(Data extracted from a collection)

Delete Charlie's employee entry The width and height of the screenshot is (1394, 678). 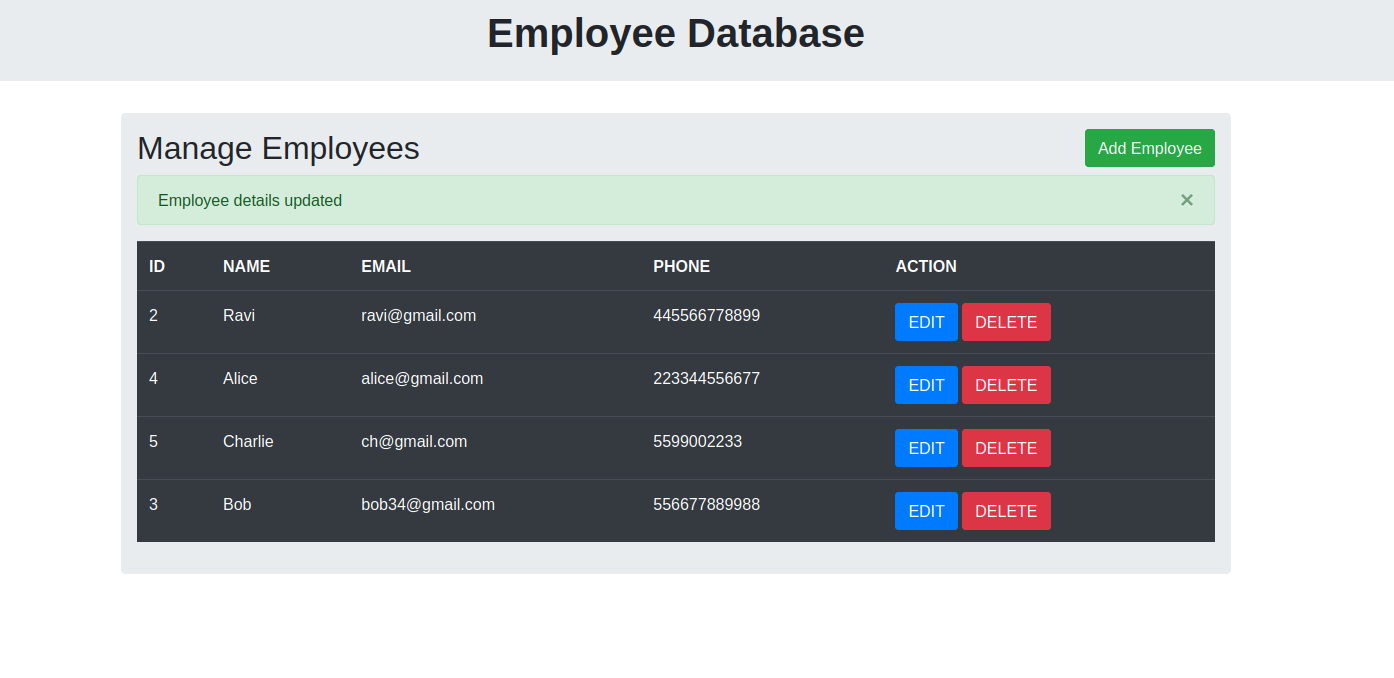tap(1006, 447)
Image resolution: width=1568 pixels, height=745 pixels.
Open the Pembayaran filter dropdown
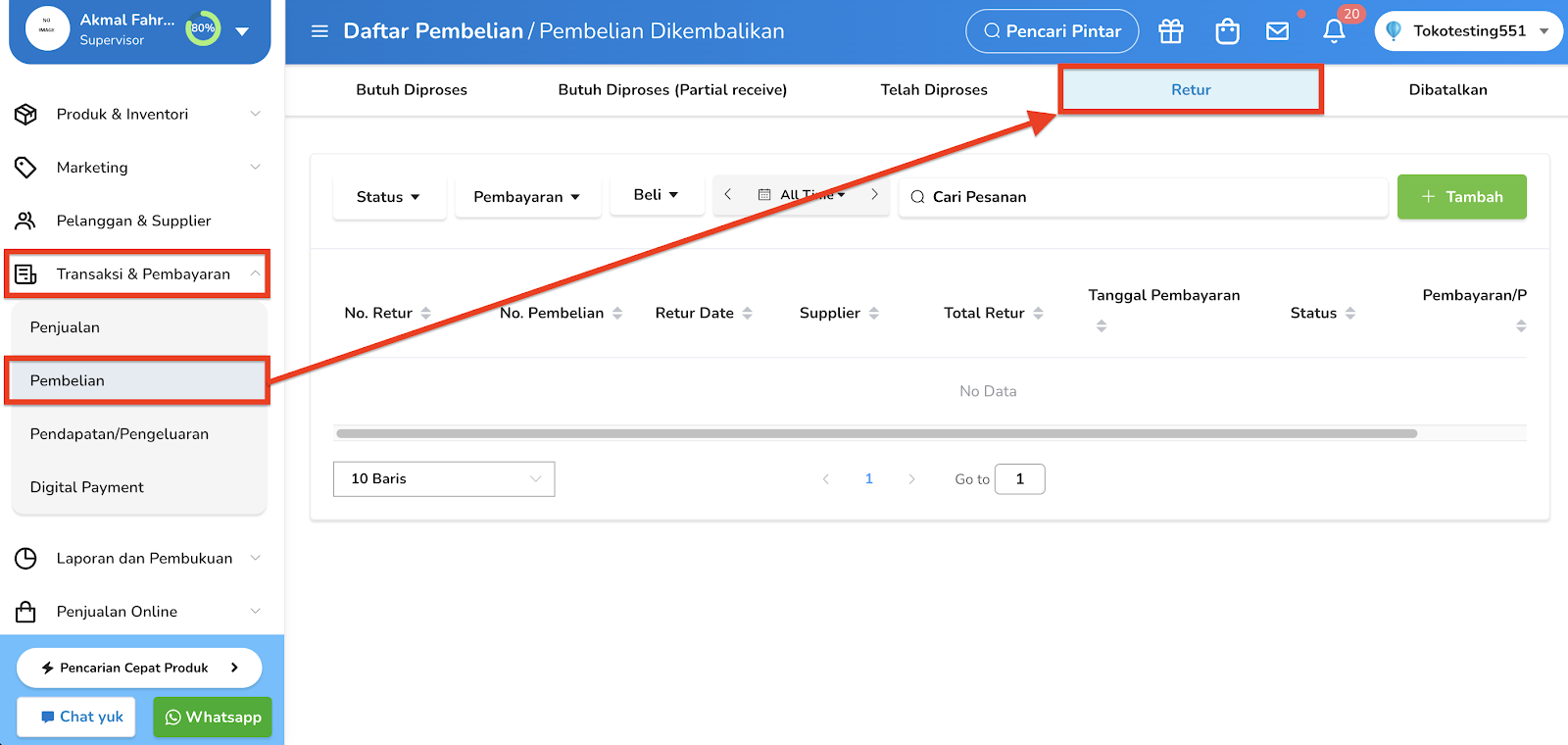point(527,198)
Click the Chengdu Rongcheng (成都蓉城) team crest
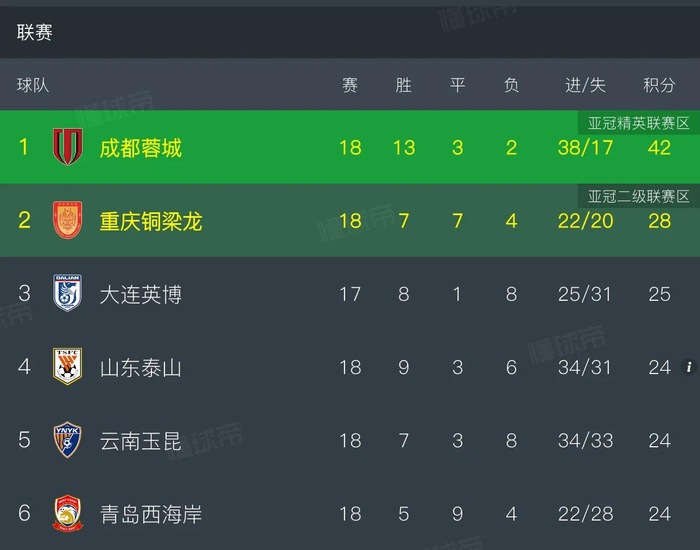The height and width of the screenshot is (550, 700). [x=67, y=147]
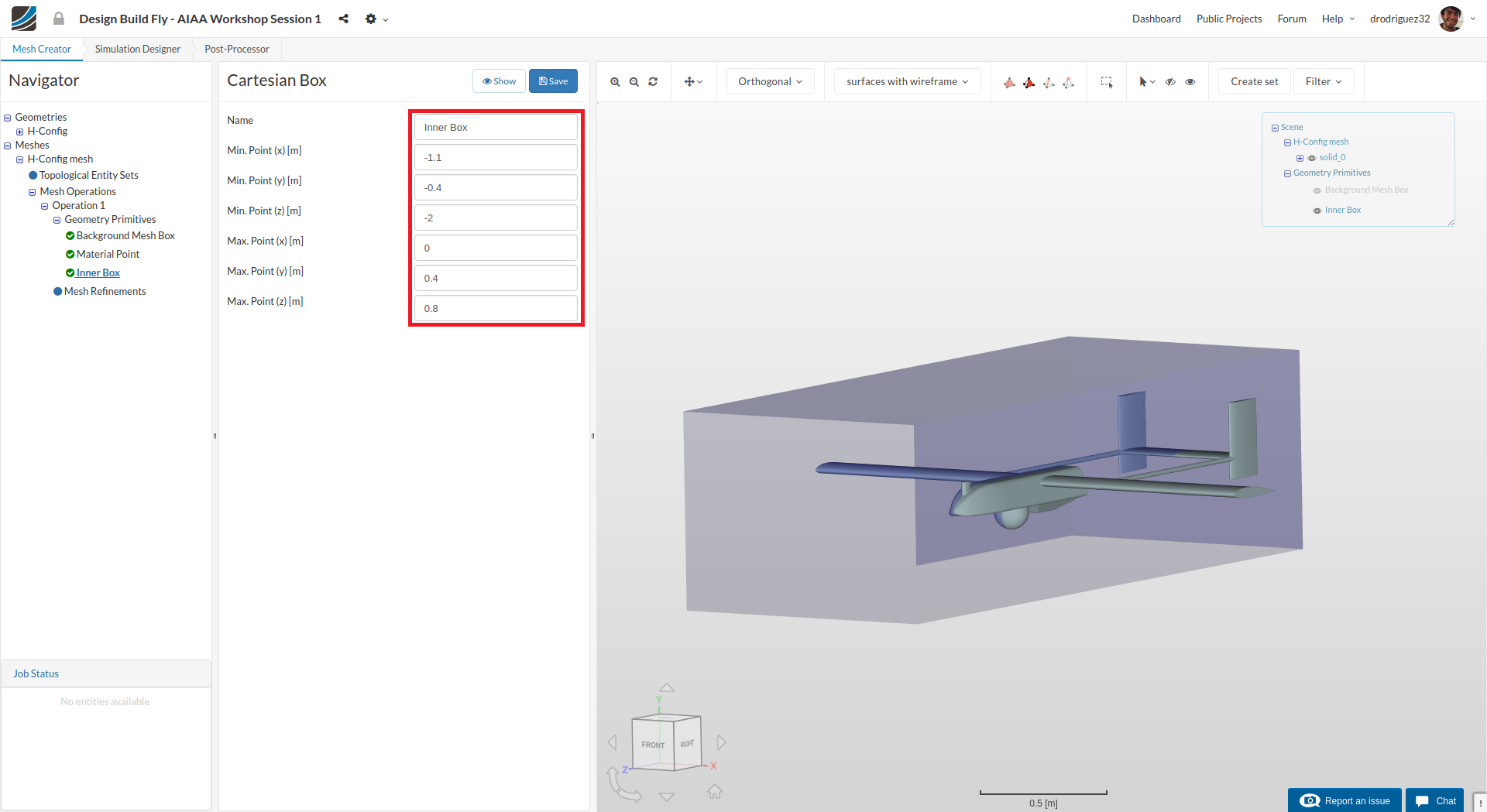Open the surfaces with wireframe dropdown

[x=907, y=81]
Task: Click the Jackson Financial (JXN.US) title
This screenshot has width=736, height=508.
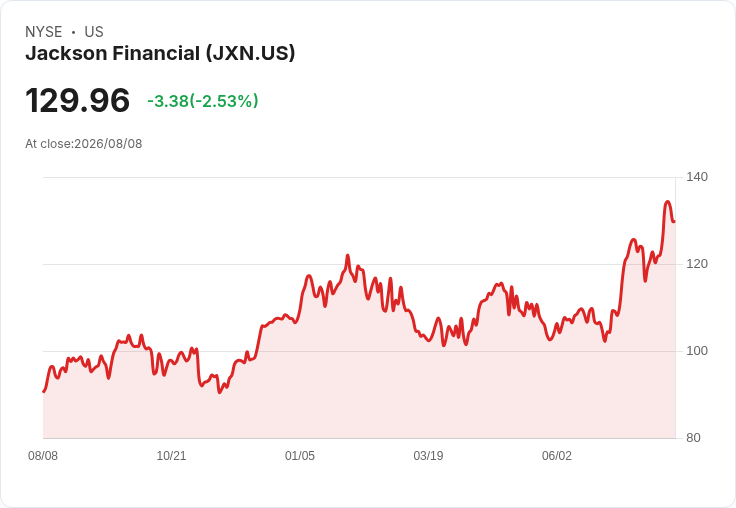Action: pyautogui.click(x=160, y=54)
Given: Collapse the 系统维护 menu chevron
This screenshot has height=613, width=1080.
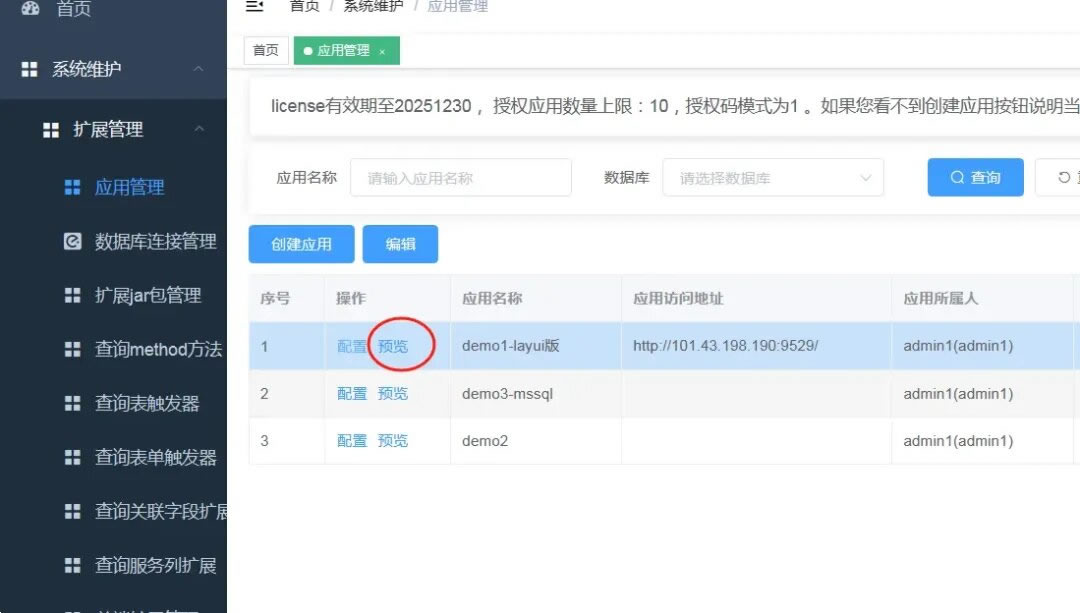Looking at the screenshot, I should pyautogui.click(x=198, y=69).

- What the task asks: Look back at the data above, then output exactly the lines from the line holding "Image resolution: width=1568" up to and including the line holding "Task: Click the". Leave out the pictures.

- Task answer:
Image resolution: width=1568 pixels, height=745 pixels.
Open the Pembayaran filter dropdown
point(527,198)
Click the Chengdu Rongcheng (成都蓉城) team crest
The height and width of the screenshot is (550, 700). [x=67, y=147]
Open the surfaces with wireframe dropdown

[x=907, y=81]
Task: Click the Jackson Financial (JXN.US) title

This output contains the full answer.